When material made in one era is made available in other, is a warning about unsuitable elements enough? A few thoughts.
Disney launched its gigantic streaming service Disney+ last November in the US, Canada and The Netherlands, with it heading to the UK this March. The service hosts many of Disney’s latest blockbusters as well as original material such as The Mandalorian and plenty of Forky -shorts for Toy Story fans. And also on there, a key selling point, are many of the studio’s classic animated films, such as Lady & The Tramp and Aladdin.
But as the service launched in the US, viewers quickly noticed that some films come with a warning from the big Mickey Mouse himself. “This program is presented as originally created. It may contain outdated cultural depictions” the warning reads. The films that the warning has been attached to are Dumbo, Peter Pan, The Aristocats, The Jungle Book and the original Lady & The Tramp.
Through modern eyes, there’s little question that the films mentioned are very troublesome. What’s notable here, though, is that Disney has decided to present the film in its original form, leaving in the uncomfortable elements of these five films. In fact, there’s an argument that more than five films could have used the warning, but perhaps that’s for another time. Still, it’s notable that the original Aladdin did not have the warning attached to it, especially since the song ‘Arabian Nights’ gathered some controversy already back in the 90s (and even then after it was re-edited; early bootleg videos of the film had a lyric that was removed prior to the theatrical release).
Disney seems to care about its brand enough to acknowledge that some of the material it’s produced in the past now seems racist (and there are one or two of its older films that look like they’ll be going nowhere near Disney+). But in this case, are warnings enough? Should the material instead be edited? Should the two crows be edited out of Dumbo for representing negative, racist stereotypes of black people? Or the offensive song in Lady & The Tramp in which Siamese cats are seen playing a piano with chopsticks? Would the exclusion of these scenes change the narrative in any way and would we even miss them? It’s a fair bet that some long arguments took place.
Whether or not Disney should have edited the “outdated” imagery out, the wording of the warning it used feels clumsy. The use of the word “outdated” means that these racist depictions have only recently gone out of date, out of fashion. Does that imply, though, that they were once alright and acceptable, maybe even funny? Could Disney have gone further, and acknowledged – appreciating different times – that in hindsight now, it was wrong to include these images, songs and characters in the first place? Does the warning exist as a gesture to cover the company’s own backside in case of backlash?
Lots of questions, not always easy answers.
Because after all, these films come with heaps of nostalgia and they are oftentimes much loved family movies, which is probably why Disney wouldn’t want to edit them. They certainly represent a time in film history. They reflect on how films used to be made, and what used to be included. The question is, should we edit other films too to edit out certain elements, especially when it comes to racism. This is commonplace on television, where sitcom and dramas from the 70s and 80s have had small edits for their TV repeats. On the big screen? 1927’s The Jazz Singer is one of the most influential and important films from a historical, technical perspective as the first motion picture with sound. It also features actor Al Jolson in blackface, which was common practice at the time. Should the film be edited or should it come with a warning now? Can we appreciate the film for one technical achievement while condemning it for its racist ways to tell a narrative?

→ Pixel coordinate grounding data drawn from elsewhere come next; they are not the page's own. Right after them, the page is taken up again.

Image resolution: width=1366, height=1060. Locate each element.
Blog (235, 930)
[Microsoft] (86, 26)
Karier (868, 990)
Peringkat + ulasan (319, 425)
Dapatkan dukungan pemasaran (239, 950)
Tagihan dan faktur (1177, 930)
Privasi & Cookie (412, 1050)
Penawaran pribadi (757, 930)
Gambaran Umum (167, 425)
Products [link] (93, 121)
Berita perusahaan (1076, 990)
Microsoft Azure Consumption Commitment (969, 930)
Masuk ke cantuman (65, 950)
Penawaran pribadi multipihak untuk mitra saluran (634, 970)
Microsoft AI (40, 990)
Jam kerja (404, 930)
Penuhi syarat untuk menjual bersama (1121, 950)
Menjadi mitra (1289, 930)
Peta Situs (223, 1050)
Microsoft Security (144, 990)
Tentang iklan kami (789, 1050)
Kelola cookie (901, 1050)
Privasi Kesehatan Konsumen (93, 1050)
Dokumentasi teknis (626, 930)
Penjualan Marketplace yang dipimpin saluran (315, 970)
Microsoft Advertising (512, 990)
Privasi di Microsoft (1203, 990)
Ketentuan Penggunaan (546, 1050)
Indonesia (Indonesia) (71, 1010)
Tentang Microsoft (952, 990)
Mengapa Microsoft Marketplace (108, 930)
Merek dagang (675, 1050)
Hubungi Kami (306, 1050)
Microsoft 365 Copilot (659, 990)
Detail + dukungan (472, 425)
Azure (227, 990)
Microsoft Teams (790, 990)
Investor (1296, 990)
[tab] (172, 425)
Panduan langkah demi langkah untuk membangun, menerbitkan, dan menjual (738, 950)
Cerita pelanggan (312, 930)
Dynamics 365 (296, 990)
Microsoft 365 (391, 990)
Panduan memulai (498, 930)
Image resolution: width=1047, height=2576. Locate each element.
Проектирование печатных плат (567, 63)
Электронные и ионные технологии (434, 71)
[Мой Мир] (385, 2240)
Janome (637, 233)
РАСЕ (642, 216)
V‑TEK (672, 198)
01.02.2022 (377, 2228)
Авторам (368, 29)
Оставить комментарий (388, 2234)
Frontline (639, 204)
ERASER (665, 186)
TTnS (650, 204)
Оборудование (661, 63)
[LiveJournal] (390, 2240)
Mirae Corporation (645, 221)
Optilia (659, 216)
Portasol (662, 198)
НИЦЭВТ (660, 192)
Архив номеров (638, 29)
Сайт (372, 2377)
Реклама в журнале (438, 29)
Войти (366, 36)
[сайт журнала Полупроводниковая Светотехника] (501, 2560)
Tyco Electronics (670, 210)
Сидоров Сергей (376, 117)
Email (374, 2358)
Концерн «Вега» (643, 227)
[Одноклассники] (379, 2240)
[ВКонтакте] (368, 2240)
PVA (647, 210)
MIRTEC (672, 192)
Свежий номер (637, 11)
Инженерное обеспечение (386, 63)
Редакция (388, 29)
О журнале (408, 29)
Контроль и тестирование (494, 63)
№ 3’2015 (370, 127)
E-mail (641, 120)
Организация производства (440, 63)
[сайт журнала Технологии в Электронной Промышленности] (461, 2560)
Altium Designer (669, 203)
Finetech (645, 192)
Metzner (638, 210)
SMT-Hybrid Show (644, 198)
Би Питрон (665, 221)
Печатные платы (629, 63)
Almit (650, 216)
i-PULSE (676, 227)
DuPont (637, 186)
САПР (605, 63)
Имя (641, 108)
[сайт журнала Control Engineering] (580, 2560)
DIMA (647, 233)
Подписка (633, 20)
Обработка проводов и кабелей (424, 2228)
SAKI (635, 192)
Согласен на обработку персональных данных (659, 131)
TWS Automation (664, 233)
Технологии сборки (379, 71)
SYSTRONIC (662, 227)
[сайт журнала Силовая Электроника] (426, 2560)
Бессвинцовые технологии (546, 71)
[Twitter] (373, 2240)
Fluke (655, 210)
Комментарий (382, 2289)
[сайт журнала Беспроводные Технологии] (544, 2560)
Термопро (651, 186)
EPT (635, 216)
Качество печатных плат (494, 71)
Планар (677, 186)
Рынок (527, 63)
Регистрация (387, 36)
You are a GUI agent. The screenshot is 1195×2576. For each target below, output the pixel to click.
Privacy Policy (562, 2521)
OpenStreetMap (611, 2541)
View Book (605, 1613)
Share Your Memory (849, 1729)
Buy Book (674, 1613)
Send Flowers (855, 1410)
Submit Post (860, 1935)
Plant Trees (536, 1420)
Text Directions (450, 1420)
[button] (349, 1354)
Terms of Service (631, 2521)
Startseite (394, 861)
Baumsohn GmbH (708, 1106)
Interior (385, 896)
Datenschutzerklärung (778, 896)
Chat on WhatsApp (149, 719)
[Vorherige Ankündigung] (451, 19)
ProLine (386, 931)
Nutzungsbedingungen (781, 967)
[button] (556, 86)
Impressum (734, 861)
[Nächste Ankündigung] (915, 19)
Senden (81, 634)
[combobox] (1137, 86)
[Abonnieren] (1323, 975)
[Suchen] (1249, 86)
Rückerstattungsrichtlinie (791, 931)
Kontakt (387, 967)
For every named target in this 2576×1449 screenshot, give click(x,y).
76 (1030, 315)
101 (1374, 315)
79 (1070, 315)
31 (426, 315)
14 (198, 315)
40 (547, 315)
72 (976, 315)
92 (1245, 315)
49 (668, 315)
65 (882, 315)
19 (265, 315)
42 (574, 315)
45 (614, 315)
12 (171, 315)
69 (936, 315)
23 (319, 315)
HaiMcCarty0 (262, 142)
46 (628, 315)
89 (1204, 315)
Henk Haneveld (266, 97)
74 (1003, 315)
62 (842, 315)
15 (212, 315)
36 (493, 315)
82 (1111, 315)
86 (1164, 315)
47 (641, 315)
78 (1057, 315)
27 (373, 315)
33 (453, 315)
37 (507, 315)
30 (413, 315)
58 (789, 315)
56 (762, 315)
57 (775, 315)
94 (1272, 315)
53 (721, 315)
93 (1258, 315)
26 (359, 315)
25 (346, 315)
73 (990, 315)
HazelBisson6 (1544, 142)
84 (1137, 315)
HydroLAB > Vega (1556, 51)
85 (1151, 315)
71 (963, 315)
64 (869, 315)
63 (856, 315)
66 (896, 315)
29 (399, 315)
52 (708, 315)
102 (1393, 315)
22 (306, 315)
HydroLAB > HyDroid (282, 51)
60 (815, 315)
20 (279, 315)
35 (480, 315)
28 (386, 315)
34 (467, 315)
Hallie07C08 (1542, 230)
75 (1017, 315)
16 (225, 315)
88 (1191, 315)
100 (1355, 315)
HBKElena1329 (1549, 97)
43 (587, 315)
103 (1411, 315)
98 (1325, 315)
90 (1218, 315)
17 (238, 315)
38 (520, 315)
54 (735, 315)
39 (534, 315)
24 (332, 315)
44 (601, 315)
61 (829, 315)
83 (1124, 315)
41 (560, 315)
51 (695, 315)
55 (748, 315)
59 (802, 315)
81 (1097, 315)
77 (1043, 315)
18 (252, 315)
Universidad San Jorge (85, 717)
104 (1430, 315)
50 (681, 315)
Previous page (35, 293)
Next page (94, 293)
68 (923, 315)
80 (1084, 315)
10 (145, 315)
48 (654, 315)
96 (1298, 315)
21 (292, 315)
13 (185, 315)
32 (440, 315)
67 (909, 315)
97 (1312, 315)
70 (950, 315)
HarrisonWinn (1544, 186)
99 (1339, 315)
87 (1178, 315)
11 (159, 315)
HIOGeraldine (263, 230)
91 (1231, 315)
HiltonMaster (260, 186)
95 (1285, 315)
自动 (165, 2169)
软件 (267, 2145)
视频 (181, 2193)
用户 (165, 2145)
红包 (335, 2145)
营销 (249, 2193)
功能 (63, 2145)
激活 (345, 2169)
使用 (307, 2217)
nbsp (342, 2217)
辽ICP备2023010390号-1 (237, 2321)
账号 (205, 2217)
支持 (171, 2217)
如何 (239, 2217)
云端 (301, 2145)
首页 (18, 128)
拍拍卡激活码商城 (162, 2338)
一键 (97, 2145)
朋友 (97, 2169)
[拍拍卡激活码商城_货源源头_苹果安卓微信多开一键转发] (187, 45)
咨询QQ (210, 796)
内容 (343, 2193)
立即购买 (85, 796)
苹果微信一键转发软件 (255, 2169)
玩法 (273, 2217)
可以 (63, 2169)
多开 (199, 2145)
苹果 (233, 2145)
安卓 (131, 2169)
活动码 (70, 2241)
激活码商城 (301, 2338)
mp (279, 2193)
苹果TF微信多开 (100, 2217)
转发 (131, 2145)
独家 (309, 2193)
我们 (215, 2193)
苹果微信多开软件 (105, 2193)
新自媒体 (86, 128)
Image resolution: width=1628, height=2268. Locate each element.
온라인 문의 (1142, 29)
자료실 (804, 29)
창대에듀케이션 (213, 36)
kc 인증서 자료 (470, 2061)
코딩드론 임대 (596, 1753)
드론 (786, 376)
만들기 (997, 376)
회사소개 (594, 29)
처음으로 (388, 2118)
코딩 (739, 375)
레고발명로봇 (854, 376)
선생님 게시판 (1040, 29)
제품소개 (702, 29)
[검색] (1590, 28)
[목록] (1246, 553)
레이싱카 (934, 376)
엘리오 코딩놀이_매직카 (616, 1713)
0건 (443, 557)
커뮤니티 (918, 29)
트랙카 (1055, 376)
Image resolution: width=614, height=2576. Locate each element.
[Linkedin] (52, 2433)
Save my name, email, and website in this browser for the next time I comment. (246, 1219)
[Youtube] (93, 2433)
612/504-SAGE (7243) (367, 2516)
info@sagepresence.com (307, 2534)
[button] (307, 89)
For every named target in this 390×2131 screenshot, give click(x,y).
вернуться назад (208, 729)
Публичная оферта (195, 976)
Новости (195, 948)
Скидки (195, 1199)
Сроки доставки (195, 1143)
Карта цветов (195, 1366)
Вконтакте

In late May 2019, Sundance London kicked off its press screenings ahead of the main festival. According to several reactions on social media, many journalists watching Jennifer Kent’s The Nightingale left the screening after having felt triggered and incredibly uncomfortable by the film’s strong sexual violence. Days later, the public screenings of The Nightingale, the audiences were warned of the possibly triggering elements of the film. There were several small posters on the walls, warning about the film’s violent nature and during the film’s intro the violence was once again mentioned. And rightly so: The Nightingale includes several very violent rape scenes.
We’ve all seen warnings for flashing images in films for years now. Should this be policy going forward? What counts as triggering and does the material have to be at the level of The Nightingale to warrant a special warning? What responsibility does the viewer hold over researching a film before seeing it?
Warnings are certainly helpful and often needed. Attaching a warning to a new release does no harm (unless it offers spoilers in doing so), but could make a real difference to someone watching the film. No one wants audiences to feel ill or in emotional danger over a film, and the brief description on a BBFC certificate before booking is rarely much to go on (and its extended guidance is inevitably spoiler-filled). Films are designed to move you and to emotionally compromise you, but never to put you in any actual danger. There are several gruesome and vile films, which try to evoke a physical reaction from its audience, most notably in the horror genre. Most of the thrills come from being able to experience danger in a relatively safe way. The killer may be out to get the Final Girl and he may gut and behead several other characters before this, but it’s only entertaining if the viewer knows they’re safe.
Arguably, then, this new era of warnings can be a huge help for someone who is unwilling to put themselves in harm’s way for a film. They’re a useful tool for both cinemas and patrons alike and at best, can make a huge difference to someone’s mental health. It doesn’t hurt to know what you’re about to see, but it might do damage if you don’t know what’s coming.